If you’re like me, then maybe you did a lot of running while you were in school: I played soccer for about 17 years, and ran track in the off-season to stay in shape. I vaguely remember discussions with my track coach about better running form, but it was always more about pumping my arms and not slouching so much; it appears I’ve always had a problem with good posture, something I’m only NOW coming to work on.
I thought about this again when I was buying a new pair of running shoes a few months ago. As any good shoe store will tell you to do, I was out in the parking lot trying out each pair of shoes I tried on. The guy who was helping me asked me ‘are you new to running?’, to which I replied, ‘no, just haven’t done it in a while’. Then he told me to remember my form while getting back into it.
The Germans don’t mince their words, and I appreciate it. In America, I probably would have heard ‘your running form is interesting, how’s that working out for you?’ instead. And that wouldn’t have been helpful.
I don’t know about you guys, but my form isn’t ever something I think about FIRST while running, or learning a new technique, or sitting in my comfy office chair. I think first ‘DO IT’, and then once it’s been done and I CAN do the thing, then I start to modify the technique.
I have a tendency to hunch while running, and I also definitely let my heel hit the ground first, which it shouldn’t. Well, not hard, at least, and I let it go hard. These are the things I need to work on.
Most likely due to my bad posture, I’ve got lower back pain issues. I’ve always had them, just like I’ve always had bad posture. I think the two are related. I’ve also noticed that when I get back INTO running after NOT having run for a while, that my knees give me pain.
A lot of new runners complain about knee pain, and there are a LOT of reasons to have knee pain when you’re running. Most of the time, it’s due to weakness somewhere else in your leg, and that’s usually my problem, since I don’t have the hip adduction/abduction machine sitting in my living room.

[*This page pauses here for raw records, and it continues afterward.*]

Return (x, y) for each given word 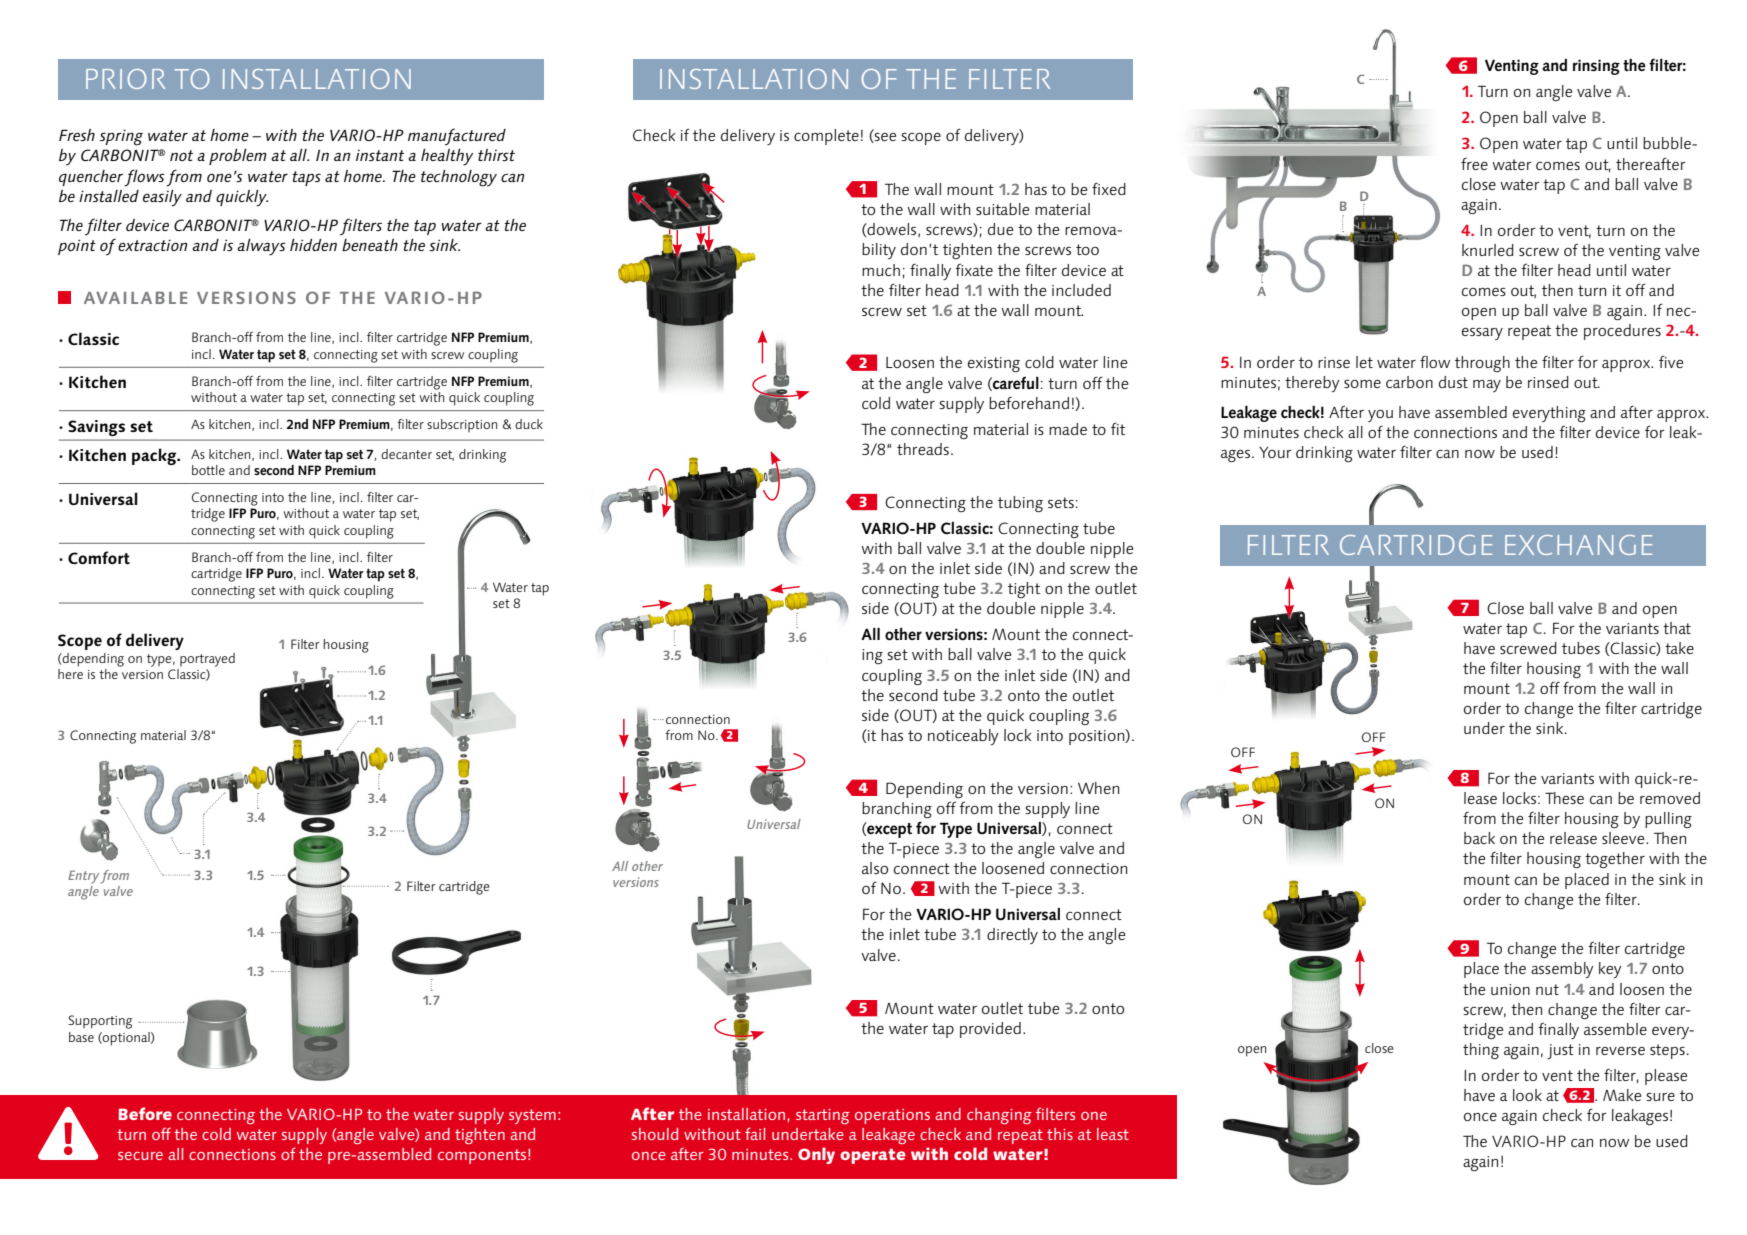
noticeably (963, 737)
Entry (85, 877)
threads (923, 449)
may (1487, 386)
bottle (208, 470)
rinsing (1596, 67)
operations (892, 1116)
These (1564, 798)
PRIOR (125, 79)
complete (826, 137)
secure (140, 1156)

But often, we experience pain because our form is poor. So below, I’ve collected some links for those of you who might be getting back into running and have an interest in checking to make sure you’ve got the right running form!
Active dot com: Perfect Your Running Technique (has a link to a helpful video!)
While doing my Couch to 5K run yesterday, I made sure to be conscious of my form and to try to follow the guidelines: it was the first day where I felt NO pain while running!! Progress!